Il blocco delle emozioni è anche culturale

infoLa tradizione culturale ha tramandato lo stereotipo della figura maschile come colui che non mostra emozioni come la tristezza, la paura o il pianto poiché indicherebbe una fragilità che è ben lontana dalla virilità, che invece bisognerebbe manifestare attraverso la rabbia e l’aggressività. Il contrario per lo stereotipo femminile mite e pacata, alla quale è consentito esprimere le proprie emozioni tramite il pianto, è no attraverso la rabbia e l’aggressività. I genitori di oggi sono i bambini di ieri, cresciuti seguendo questi criteri che non davano alle diverse emozioni il giusto valore e riconoscimento.

Bisogna tenere presente che per il bambino il genitore rappresenta il modello fondamentale e il punto di riferimento, dal quale apprendere le modalità di comportamento e reazione nelle diverse situazioni, e da cui impara perciò anche come riconoscere, esprimere, comprendere e gestire le emozioni. Per un bambino, vivere in un ambiente che non dia il giusto riconoscimento e valore a tutte le emozioni è controproducente ai fini del suo sviluppo emotivo.
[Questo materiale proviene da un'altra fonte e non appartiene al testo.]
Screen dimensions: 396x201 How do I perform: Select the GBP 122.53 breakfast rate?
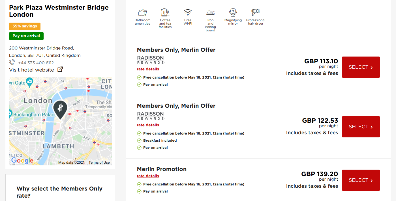pyautogui.click(x=361, y=127)
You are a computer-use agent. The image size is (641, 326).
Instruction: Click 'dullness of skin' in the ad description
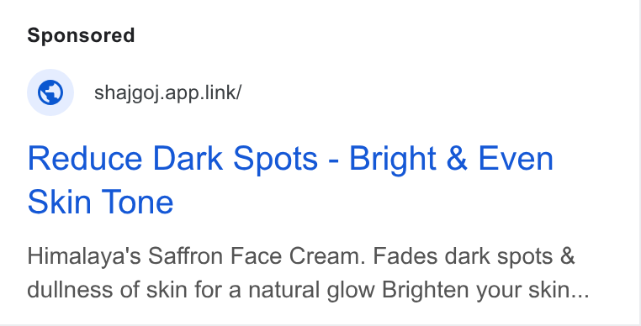pyautogui.click(x=107, y=290)
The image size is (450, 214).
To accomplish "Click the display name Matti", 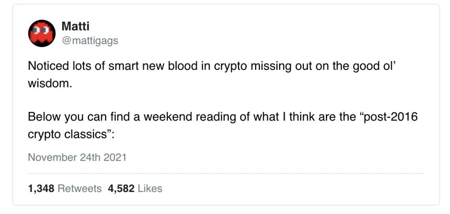I will [x=75, y=27].
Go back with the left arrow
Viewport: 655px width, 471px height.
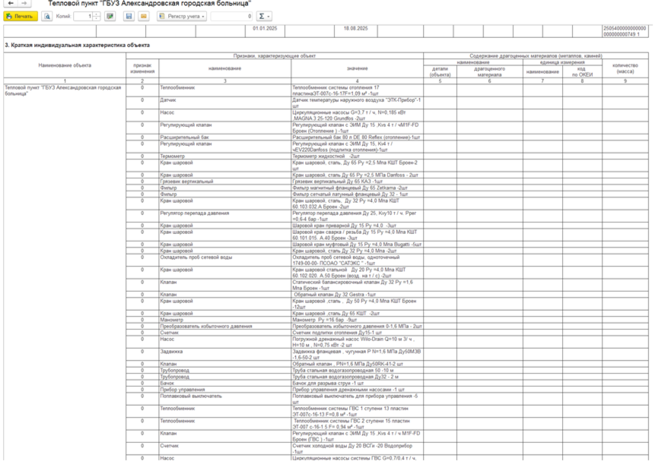point(11,3)
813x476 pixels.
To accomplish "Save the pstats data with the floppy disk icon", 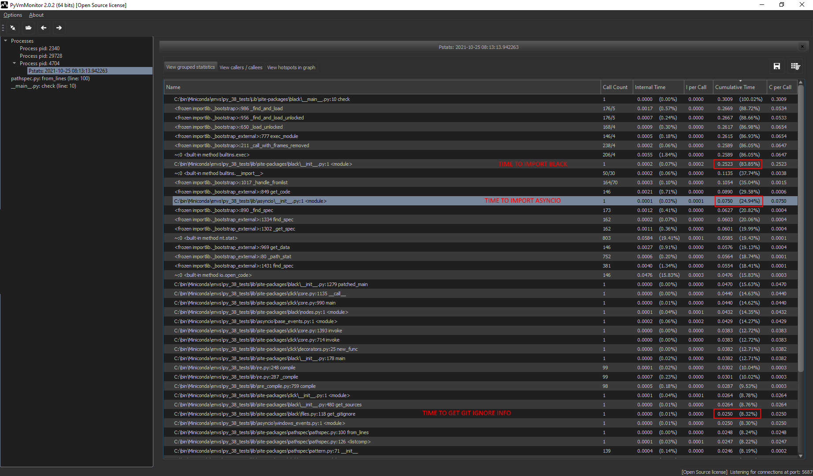I will click(x=777, y=66).
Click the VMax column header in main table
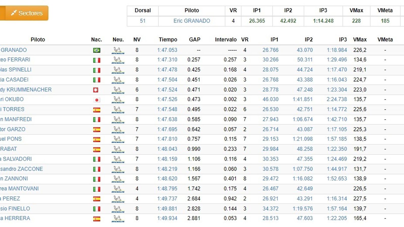Image resolution: width=404 pixels, height=227 pixels. point(360,40)
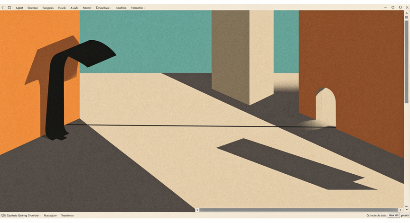Viewport: 410px width, 223px height.
Task: Open the Timpoñes menu at the end of the menu bar
Action: pyautogui.click(x=138, y=8)
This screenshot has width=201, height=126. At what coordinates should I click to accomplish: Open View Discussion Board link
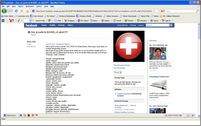(x=122, y=65)

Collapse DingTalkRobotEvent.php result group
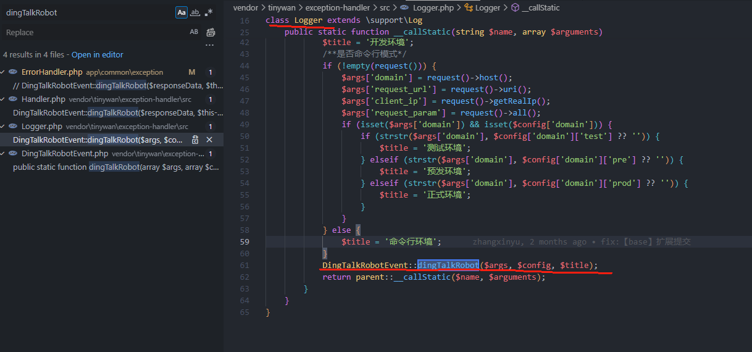click(x=4, y=154)
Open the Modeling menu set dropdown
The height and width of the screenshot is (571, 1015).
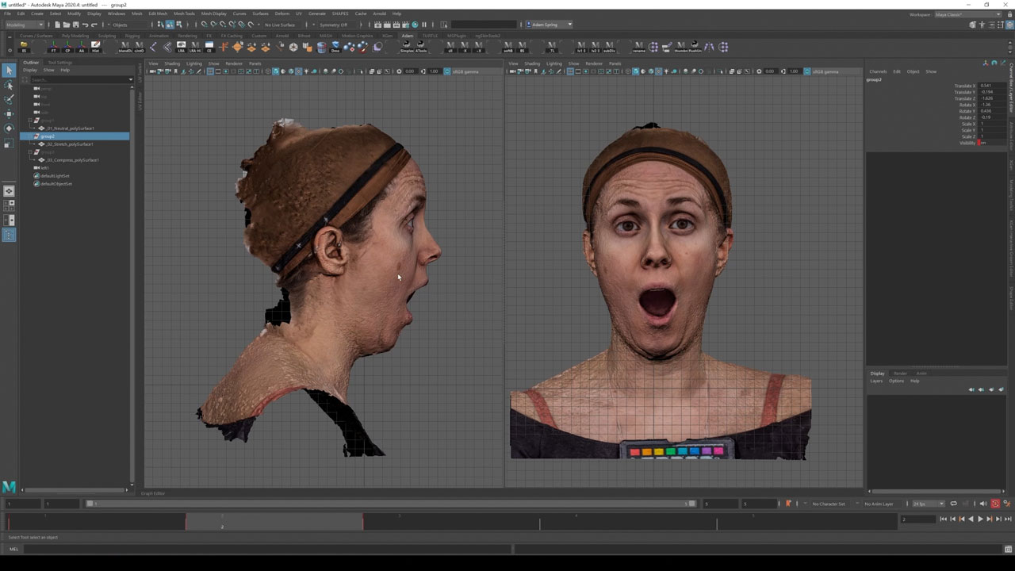click(24, 25)
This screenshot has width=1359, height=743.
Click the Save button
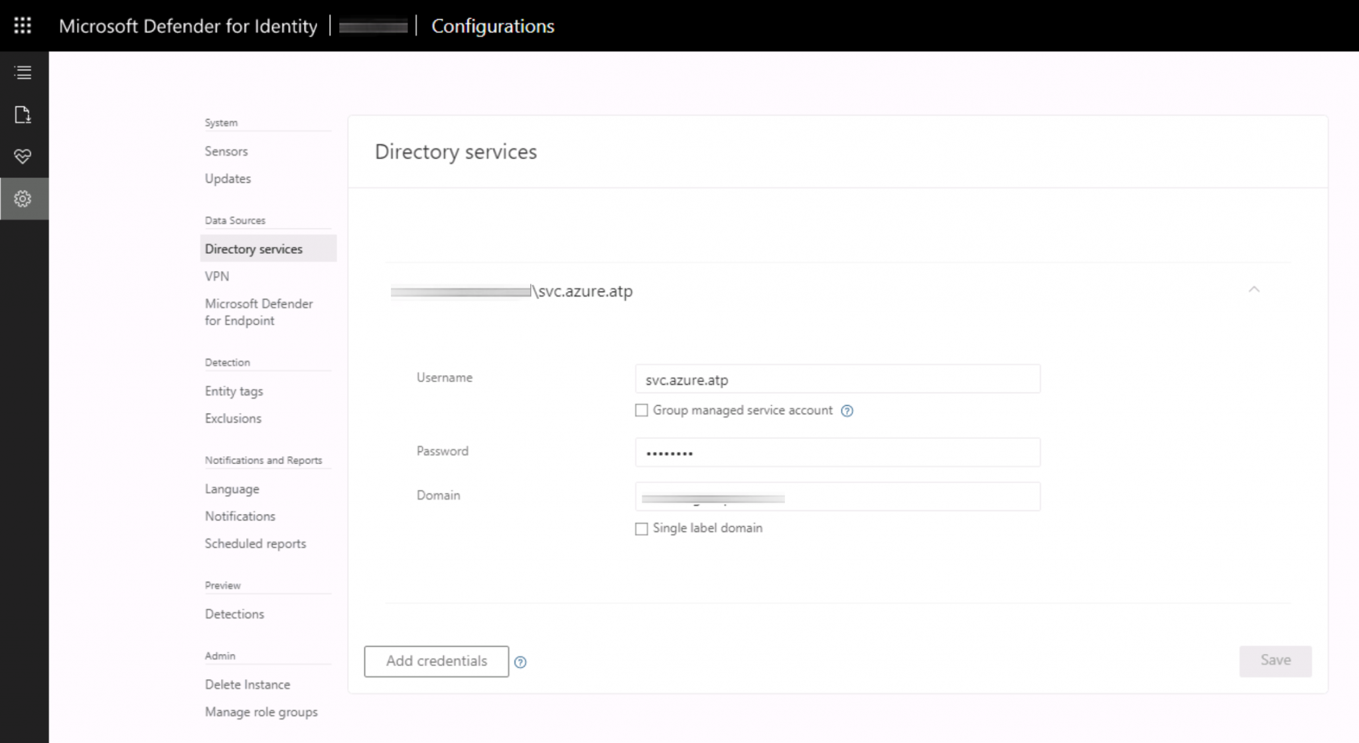point(1275,660)
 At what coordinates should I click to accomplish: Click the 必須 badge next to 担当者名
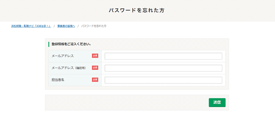point(95,80)
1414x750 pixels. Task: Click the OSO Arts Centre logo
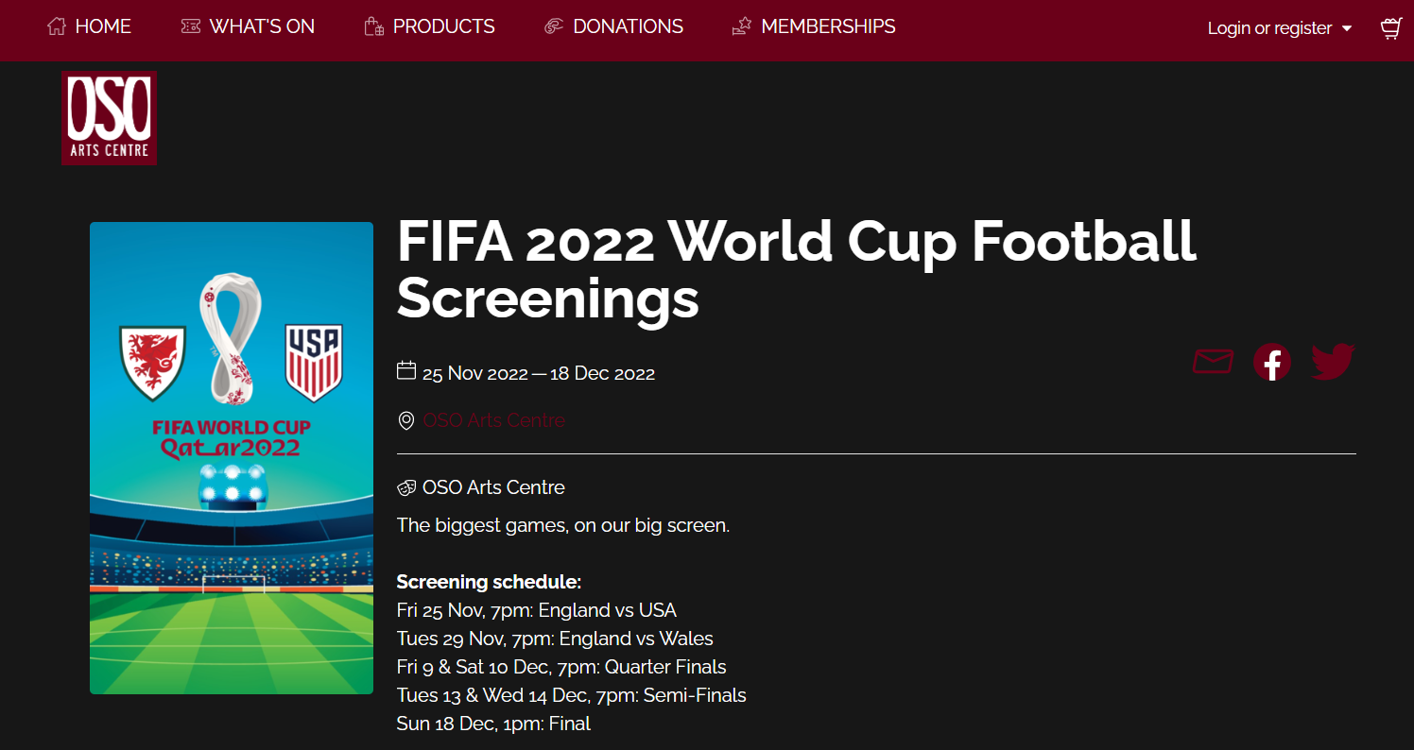109,118
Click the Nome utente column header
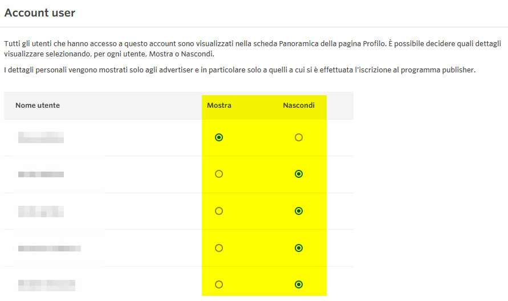508x301 pixels. pos(38,105)

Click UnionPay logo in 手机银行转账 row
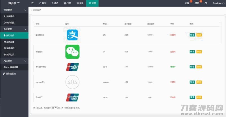tap(72, 67)
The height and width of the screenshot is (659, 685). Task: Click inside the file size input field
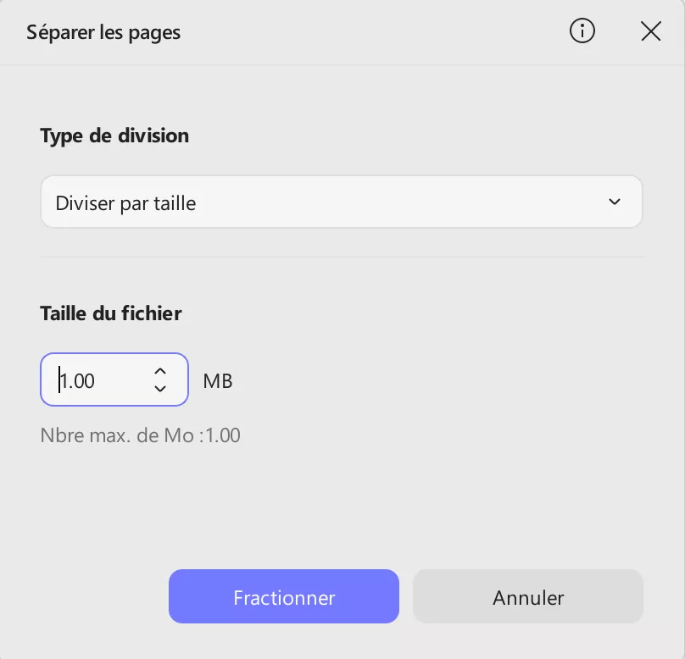click(93, 380)
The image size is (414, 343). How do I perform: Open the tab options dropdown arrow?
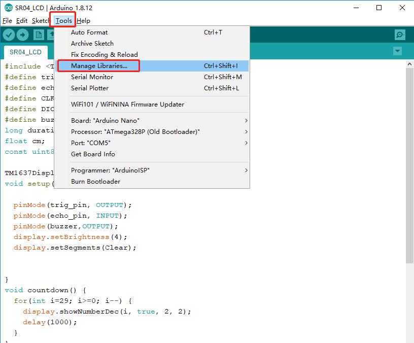tap(397, 51)
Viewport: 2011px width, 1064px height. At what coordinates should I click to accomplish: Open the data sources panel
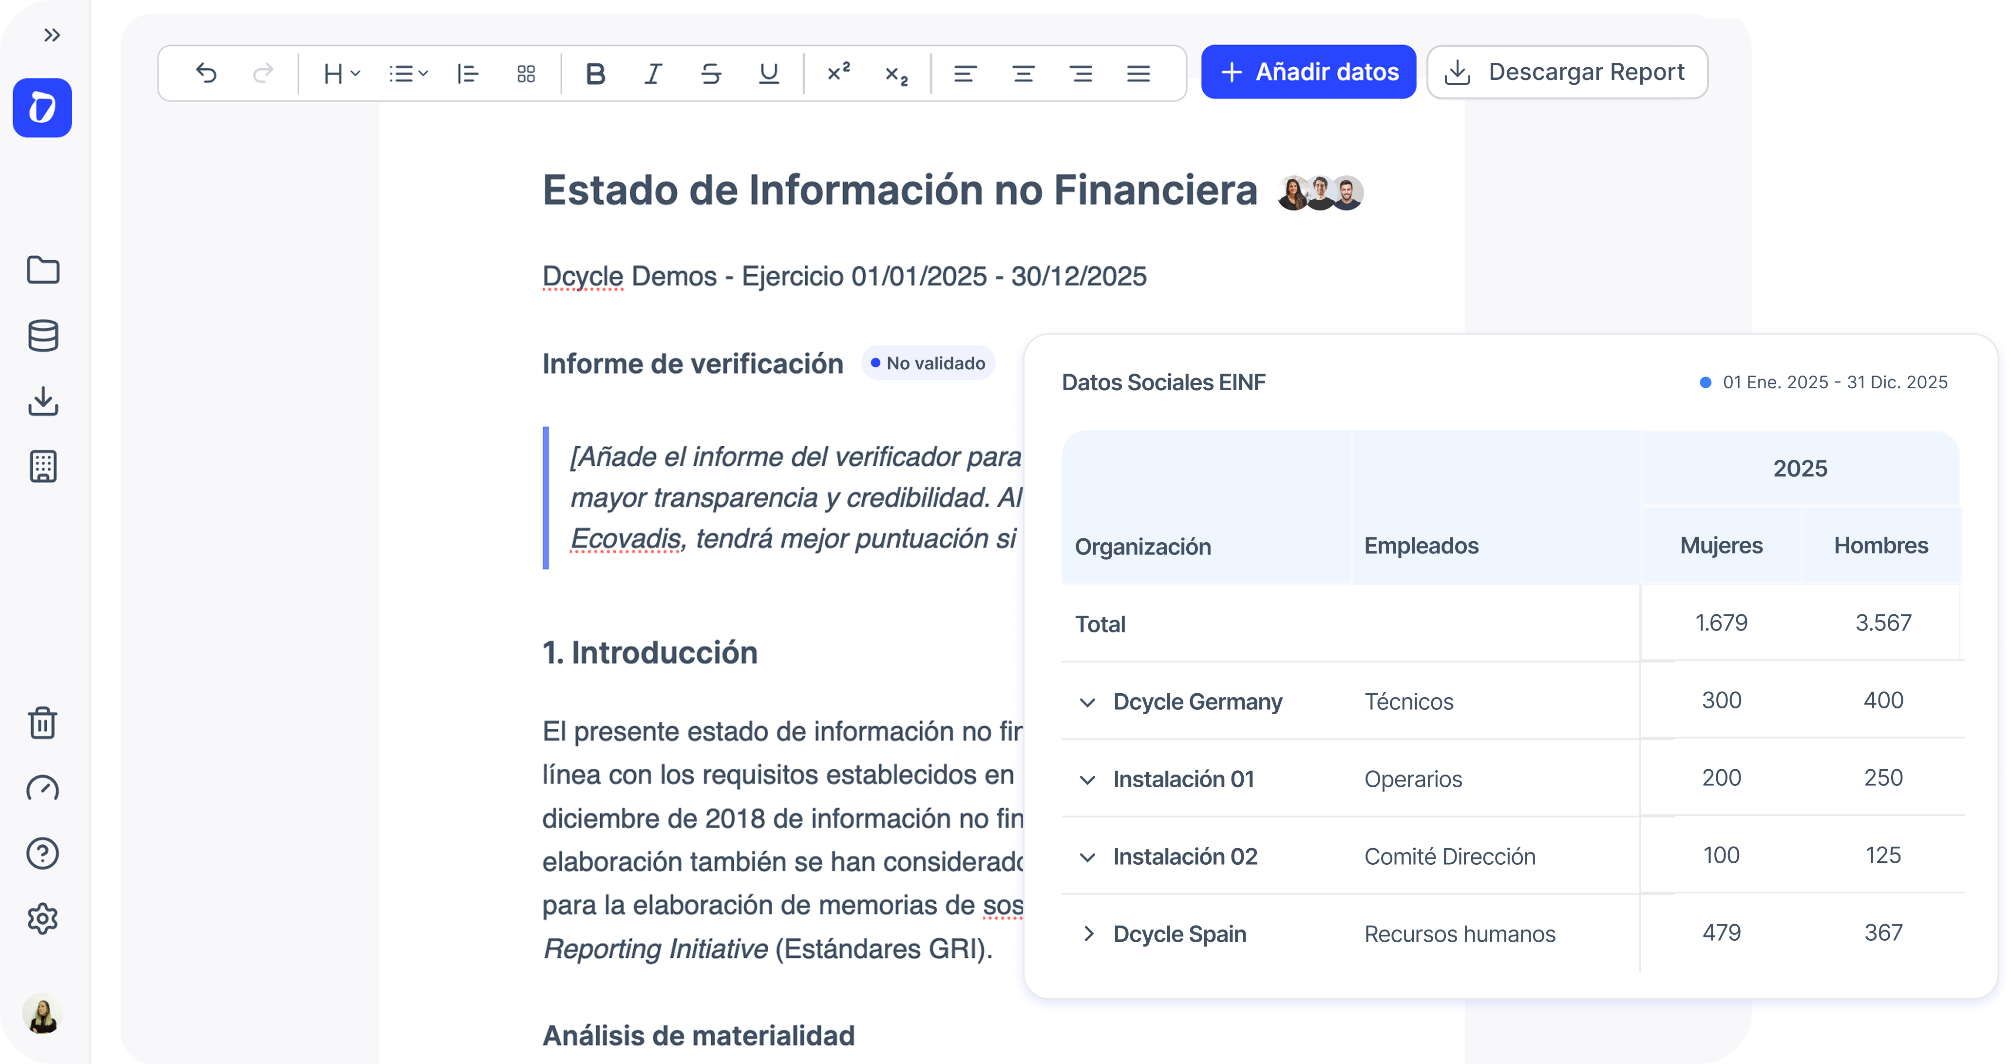[42, 336]
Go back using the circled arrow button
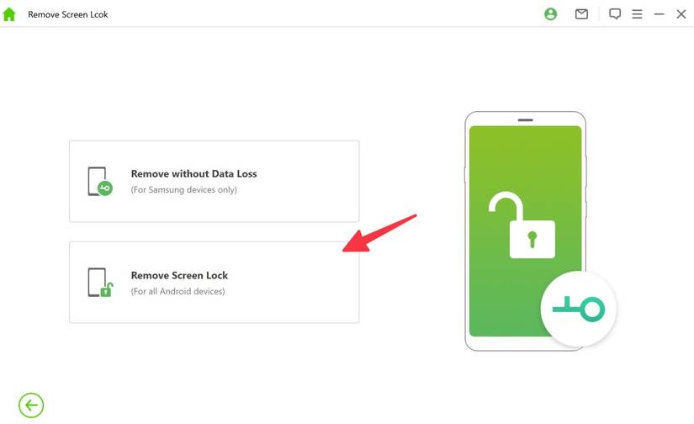694x424 pixels. click(31, 405)
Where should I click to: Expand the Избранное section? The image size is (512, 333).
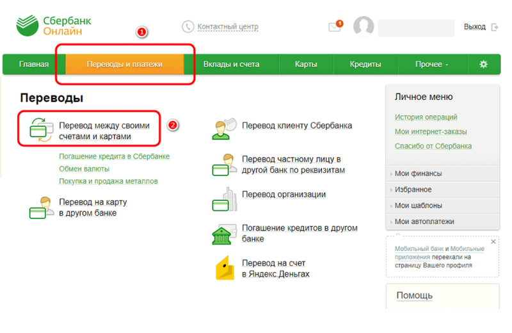[x=413, y=190]
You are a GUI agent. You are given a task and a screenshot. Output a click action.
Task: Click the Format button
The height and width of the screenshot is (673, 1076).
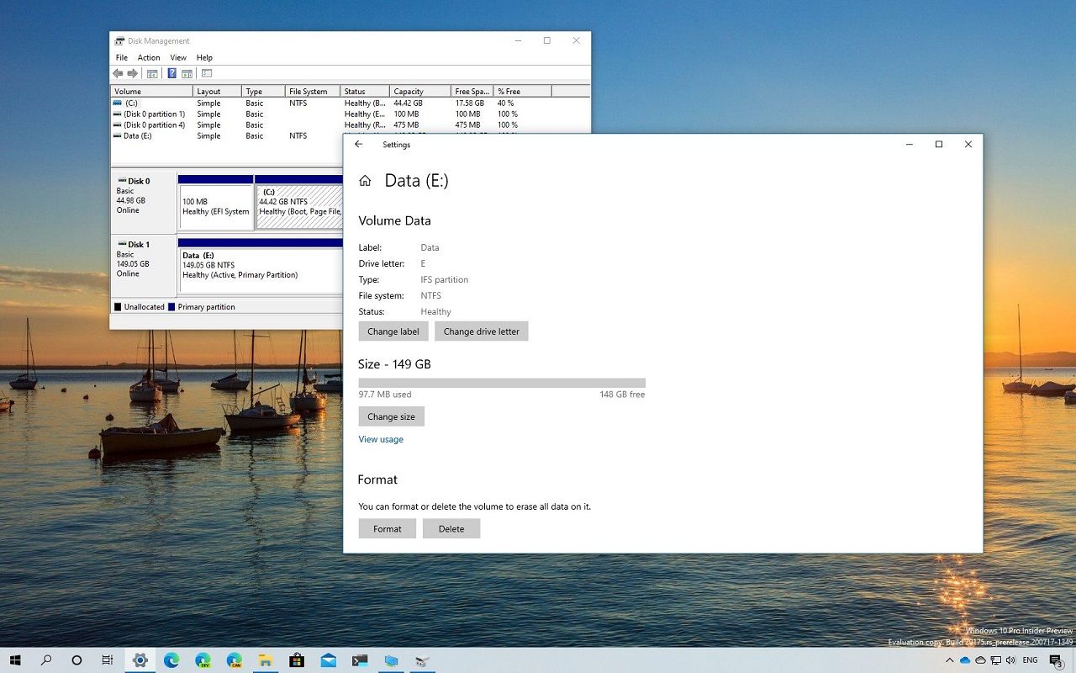[x=387, y=528]
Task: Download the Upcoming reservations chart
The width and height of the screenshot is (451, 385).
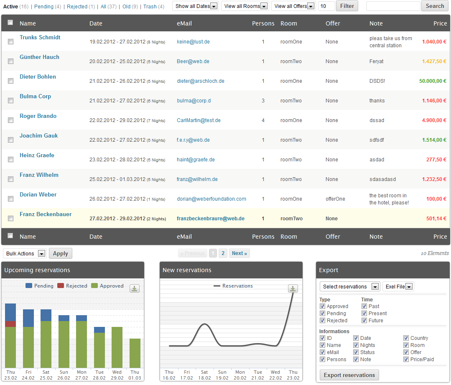Action: (134, 288)
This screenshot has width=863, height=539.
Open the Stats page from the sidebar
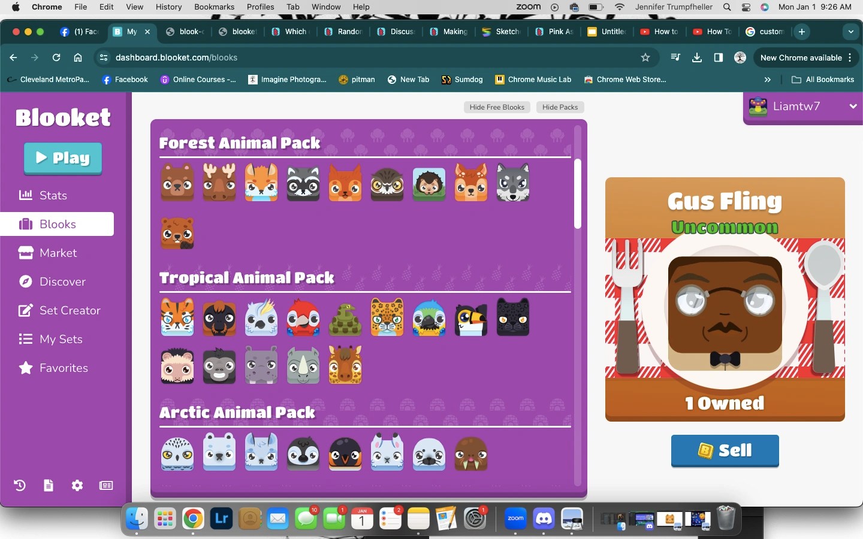point(52,195)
Se i genitori sono portai a reprimere le emozioni che ritengono negative, non parlandone o manifestandole solo attraverso comportamenti aggressivi, i figli non impareranno a loro volta a esprimerle in modo adeguato, bloccandole e reprimendole, oppure manifestandole in modo distruttivo e violento. Se invece il bambino cresce in un ambiente dove gli adulti di riferimento esprimono in modo calmo ed equilibrato tutte le emozioni, siano esse positive o negative, imparerà poco a poco a esprimerle a sua volta in modo adeguato, e anche a gestirle.

Spesso succede che per aiutare un figlio ad affrontare un evento che gli suscita tensione, si tende a minimizzare il problema, per esempio esortando con frasi tipo “a tutto c’è rimedio” attribuendo in questo poca importanza al problema. Molto frequente il comportamento contrario, ovvero la reazione intollerante alle emozioni del piccolo etichettate come “troppo intense”.

In entrambi i casi questi atteggiamenti sarebbero da evitare, perché il bambino percepirà il messaggio che quelle particolari emozioni non sono ben viste dalle persone che più ama, e a poco a poco tenderà a non esprimerle più, a reprimerle e nasconderle dentro di sé, impedendo così che possano essere comprese, elaborate e gestite. Una situazione che, alla lunga, può portare il bambino a soffrire a causa della tensione emotiva interna, che da solo non riesce a gestire e nemmeno a esprimere.

Un genitore sta male nel vedere il figlio sofferente e non capire cosa fare per aiutarlo, nello stesso modo il bambino sta male nel non riconoscere quello che sta provando soprattutto quando non si sente compreso dalle figure di riferimento. Per questo motivo è fondamentale fare in modo che la comunicazione emotiva tra genitori e figli non venga mai interrotta.